TASK GOAL: Reproduce the records word for word, with nothing left out.

* * * *

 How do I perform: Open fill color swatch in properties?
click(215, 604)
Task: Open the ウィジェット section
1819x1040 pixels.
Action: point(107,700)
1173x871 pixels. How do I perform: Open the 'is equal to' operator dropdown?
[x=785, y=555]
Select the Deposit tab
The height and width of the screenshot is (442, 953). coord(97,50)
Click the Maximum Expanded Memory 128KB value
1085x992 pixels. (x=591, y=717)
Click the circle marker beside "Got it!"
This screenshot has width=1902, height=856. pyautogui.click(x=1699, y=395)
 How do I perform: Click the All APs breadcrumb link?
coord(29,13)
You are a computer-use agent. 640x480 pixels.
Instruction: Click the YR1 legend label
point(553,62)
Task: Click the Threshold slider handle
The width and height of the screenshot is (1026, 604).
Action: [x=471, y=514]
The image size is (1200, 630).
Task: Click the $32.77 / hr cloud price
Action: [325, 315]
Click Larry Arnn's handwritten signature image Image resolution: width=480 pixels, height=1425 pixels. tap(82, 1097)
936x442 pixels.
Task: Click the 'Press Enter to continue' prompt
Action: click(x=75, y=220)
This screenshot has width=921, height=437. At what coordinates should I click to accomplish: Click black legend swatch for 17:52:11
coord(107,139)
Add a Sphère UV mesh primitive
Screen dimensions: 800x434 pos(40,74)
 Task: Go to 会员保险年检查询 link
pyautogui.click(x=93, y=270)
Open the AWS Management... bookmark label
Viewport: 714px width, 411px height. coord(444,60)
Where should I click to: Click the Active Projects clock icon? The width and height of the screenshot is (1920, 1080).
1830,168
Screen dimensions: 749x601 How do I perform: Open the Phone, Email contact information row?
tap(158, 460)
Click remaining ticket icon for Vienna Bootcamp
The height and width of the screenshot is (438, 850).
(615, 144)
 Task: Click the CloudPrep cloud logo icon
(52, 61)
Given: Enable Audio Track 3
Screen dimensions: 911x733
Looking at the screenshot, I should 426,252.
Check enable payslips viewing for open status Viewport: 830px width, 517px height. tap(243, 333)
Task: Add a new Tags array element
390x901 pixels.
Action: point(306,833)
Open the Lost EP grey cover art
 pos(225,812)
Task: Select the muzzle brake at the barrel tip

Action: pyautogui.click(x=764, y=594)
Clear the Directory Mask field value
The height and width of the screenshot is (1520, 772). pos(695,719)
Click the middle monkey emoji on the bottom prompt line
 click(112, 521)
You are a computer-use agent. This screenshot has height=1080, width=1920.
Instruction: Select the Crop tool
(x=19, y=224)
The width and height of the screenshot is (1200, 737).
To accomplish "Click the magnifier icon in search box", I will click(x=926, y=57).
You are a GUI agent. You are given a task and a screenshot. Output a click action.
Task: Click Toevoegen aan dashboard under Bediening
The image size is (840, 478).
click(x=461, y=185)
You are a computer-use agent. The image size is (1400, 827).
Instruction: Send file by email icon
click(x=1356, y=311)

* * * *

EXERCISE RESPONSE:
 How do I perform: Open fill color swatch in properties?
click(215, 604)
Task: Open the ウィジェット section
1819x1040 pixels.
Action: point(107,700)
1173x871 pixels. How do I perform: Open the 'is equal to' operator dropdown?
[x=785, y=555]
Select the Deposit tab
The height and width of the screenshot is (442, 953). coord(97,50)
Click the Maximum Expanded Memory 128KB value
1085x992 pixels. (x=591, y=717)
Click the circle marker beside "Got it!"
This screenshot has width=1902, height=856. pyautogui.click(x=1699, y=395)
 How do I perform: Click the All APs breadcrumb link?
coord(29,13)
You are a computer-use agent. 640x480 pixels.
Instruction: Click the YR1 legend label
point(553,62)
Task: Click the Threshold slider handle
The width and height of the screenshot is (1026, 604).
Action: [x=471, y=514]
The image size is (1200, 630).
Task: Click the $32.77 / hr cloud price
Action: [325, 315]
Click Larry Arnn's handwritten signature image Image resolution: width=480 pixels, height=1425 pixels. tap(82, 1097)
936x442 pixels.
Task: Click the 'Press Enter to continue' prompt
Action: click(x=75, y=220)
This screenshot has width=921, height=437. At what coordinates should I click to accomplish: Click black legend swatch for 17:52:11
coord(107,139)
Add a Sphère UV mesh primitive
Screen dimensions: 800x434 pos(40,74)
 Task: Go to 会员保险年检查询 link
pyautogui.click(x=93, y=270)
Open the AWS Management... bookmark label
Viewport: 714px width, 411px height. coord(444,60)
Where should I click to: Click the Active Projects clock icon? The width and height of the screenshot is (1920, 1080).
1830,168
Screen dimensions: 749x601 How do I perform: Open the Phone, Email contact information row?
tap(158, 460)
Click remaining ticket icon for Vienna Bootcamp
The height and width of the screenshot is (438, 850).
(615, 144)
 Task: Click the CloudPrep cloud logo icon
(52, 61)
Given: Enable Audio Track 3
Screen dimensions: 911x733
Looking at the screenshot, I should 426,252.
Check enable payslips viewing for open status Viewport: 830px width, 517px height. tap(243, 333)
Task: Add a new Tags array element
390x901 pixels.
Action: point(306,833)
Open the Lost EP grey cover art
 pos(225,812)
Task: Select the muzzle brake at the barrel tip

Action: pyautogui.click(x=764, y=594)
Clear the Directory Mask field value
The height and width of the screenshot is (1520, 772). pos(695,719)
Click the middle monkey emoji on the bottom prompt line
 click(112, 521)
You are a computer-use agent. This screenshot has height=1080, width=1920.
Instruction: Select the Crop tool
(x=19, y=224)
The width and height of the screenshot is (1200, 737).
To accomplish "Click the magnifier icon in search box", I will click(x=926, y=57).
You are a GUI agent. You are given a task and a screenshot. Output a click action.
Task: Click Toevoegen aan dashboard under Bediening
The image size is (840, 478).
click(x=461, y=185)
You are a computer-use agent. The image size is (1400, 827).
Instruction: Send file by email icon
click(x=1356, y=311)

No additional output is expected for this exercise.